» INSTRUCTION: Copy these rows word for word.

» DATA LINES:
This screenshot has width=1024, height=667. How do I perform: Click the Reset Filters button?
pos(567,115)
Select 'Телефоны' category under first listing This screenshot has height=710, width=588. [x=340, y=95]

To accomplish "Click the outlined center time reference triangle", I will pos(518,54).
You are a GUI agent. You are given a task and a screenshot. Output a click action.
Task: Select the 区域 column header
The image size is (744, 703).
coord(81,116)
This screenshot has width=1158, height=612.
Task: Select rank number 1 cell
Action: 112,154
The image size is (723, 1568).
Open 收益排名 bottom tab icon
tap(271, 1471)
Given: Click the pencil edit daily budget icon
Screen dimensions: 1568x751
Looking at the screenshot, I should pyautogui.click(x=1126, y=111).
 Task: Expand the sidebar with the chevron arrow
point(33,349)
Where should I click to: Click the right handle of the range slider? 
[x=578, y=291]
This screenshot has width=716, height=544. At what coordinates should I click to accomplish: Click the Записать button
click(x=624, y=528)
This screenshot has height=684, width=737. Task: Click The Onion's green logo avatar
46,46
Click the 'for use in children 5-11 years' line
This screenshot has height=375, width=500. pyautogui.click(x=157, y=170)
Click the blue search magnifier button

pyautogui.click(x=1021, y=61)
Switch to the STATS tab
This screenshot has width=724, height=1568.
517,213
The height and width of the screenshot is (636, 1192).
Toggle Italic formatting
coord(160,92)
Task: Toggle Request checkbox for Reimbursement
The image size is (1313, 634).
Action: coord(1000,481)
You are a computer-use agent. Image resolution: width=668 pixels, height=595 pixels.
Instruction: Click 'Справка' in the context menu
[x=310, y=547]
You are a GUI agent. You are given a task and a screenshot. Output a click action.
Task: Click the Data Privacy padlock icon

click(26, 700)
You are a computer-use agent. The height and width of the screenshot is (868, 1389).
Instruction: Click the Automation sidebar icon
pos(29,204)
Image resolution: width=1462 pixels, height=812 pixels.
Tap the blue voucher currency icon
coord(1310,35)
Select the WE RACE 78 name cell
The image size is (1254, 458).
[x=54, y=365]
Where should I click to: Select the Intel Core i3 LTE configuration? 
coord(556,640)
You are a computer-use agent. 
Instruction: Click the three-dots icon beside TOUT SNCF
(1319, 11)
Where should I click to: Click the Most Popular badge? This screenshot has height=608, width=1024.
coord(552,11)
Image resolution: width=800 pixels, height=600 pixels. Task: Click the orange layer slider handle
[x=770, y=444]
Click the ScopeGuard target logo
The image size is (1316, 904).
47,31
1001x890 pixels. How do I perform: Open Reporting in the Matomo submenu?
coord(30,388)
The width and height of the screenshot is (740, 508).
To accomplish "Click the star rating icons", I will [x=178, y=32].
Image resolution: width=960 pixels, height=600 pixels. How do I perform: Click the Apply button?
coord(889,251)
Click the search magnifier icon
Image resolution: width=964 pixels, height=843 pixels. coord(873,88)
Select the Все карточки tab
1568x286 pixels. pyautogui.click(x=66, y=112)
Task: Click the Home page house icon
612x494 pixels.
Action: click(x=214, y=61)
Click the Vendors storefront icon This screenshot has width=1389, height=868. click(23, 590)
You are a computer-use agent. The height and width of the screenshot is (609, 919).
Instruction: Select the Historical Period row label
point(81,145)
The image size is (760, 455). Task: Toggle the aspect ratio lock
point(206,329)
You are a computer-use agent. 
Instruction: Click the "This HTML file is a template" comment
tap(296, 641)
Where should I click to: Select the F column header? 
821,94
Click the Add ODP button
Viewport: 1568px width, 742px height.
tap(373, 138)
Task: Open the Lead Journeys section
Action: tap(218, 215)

» FINAL RESULT:
This screenshot has width=1024, height=667. How do I perform: Click the Reset Filters button?
pos(567,115)
Select 'Телефоны' category under first listing This screenshot has height=710, width=588. [x=340, y=95]

To accomplish "Click the outlined center time reference triangle", I will pos(518,54).
You are a GUI agent. You are given a task and a screenshot. Output a click action.
Task: Select the 区域 column header
The image size is (744, 703).
coord(81,116)
This screenshot has width=1158, height=612.
Task: Select rank number 1 cell
Action: 112,154
The image size is (723, 1568).
Open 收益排名 bottom tab icon
tap(271, 1471)
Given: Click the pencil edit daily budget icon
Screen dimensions: 1568x751
Looking at the screenshot, I should pyautogui.click(x=1126, y=111).
 Task: Expand the sidebar with the chevron arrow
point(33,349)
Where should I click to: Click the right handle of the range slider? 
[x=578, y=291]
This screenshot has width=716, height=544. At what coordinates should I click to accomplish: Click the Записать button
click(x=624, y=528)
This screenshot has height=684, width=737. Task: Click The Onion's green logo avatar
46,46
Click the 'for use in children 5-11 years' line
This screenshot has height=375, width=500. pyautogui.click(x=157, y=170)
Click the blue search magnifier button

pyautogui.click(x=1021, y=61)
Switch to the STATS tab
This screenshot has width=724, height=1568.
517,213
The height and width of the screenshot is (636, 1192).
Toggle Italic formatting
coord(160,92)
Task: Toggle Request checkbox for Reimbursement
The image size is (1313, 634).
Action: coord(1000,481)
You are a computer-use agent. Image resolution: width=668 pixels, height=595 pixels.
Instruction: Click 'Справка' in the context menu
[x=310, y=547]
You are a GUI agent. You are given a task and a screenshot. Output a click action.
Task: Click the Data Privacy padlock icon

click(26, 700)
You are a computer-use agent. The height and width of the screenshot is (868, 1389).
Instruction: Click the Automation sidebar icon
pos(29,204)
Image resolution: width=1462 pixels, height=812 pixels.
Tap the blue voucher currency icon
coord(1310,35)
Select the WE RACE 78 name cell
The image size is (1254, 458).
[x=54, y=365]
Where should I click to: Select the Intel Core i3 LTE configuration? 
coord(556,640)
You are a computer-use agent. 
Instruction: Click the three-dots icon beside TOUT SNCF
(1319, 11)
Where should I click to: Click the Most Popular badge? This screenshot has height=608, width=1024.
coord(552,11)
Image resolution: width=800 pixels, height=600 pixels. Task: Click the orange layer slider handle
[x=770, y=444]
Click the ScopeGuard target logo
The image size is (1316, 904).
47,31
1001x890 pixels. How do I perform: Open Reporting in the Matomo submenu?
coord(30,388)
The width and height of the screenshot is (740, 508).
To accomplish "Click the star rating icons", I will [x=178, y=32].
Image resolution: width=960 pixels, height=600 pixels. How do I perform: Click the Apply button?
coord(889,251)
Click the search magnifier icon
Image resolution: width=964 pixels, height=843 pixels. coord(873,88)
Select the Все карточки tab
1568x286 pixels. pyautogui.click(x=66, y=112)
Task: Click the Home page house icon
612x494 pixels.
Action: click(x=214, y=61)
Click the Vendors storefront icon This screenshot has width=1389, height=868. click(23, 590)
You are a computer-use agent. The height and width of the screenshot is (609, 919).
Instruction: Select the Historical Period row label
point(81,145)
The image size is (760, 455). Task: Toggle the aspect ratio lock
point(206,329)
You are a computer-use agent. 
Instruction: Click the "This HTML file is a template" comment
tap(296, 641)
Where should I click to: Select the F column header? 
821,94
Click the Add ODP button
Viewport: 1568px width, 742px height.
tap(373, 138)
Task: Open the Lead Journeys section
Action: tap(218, 215)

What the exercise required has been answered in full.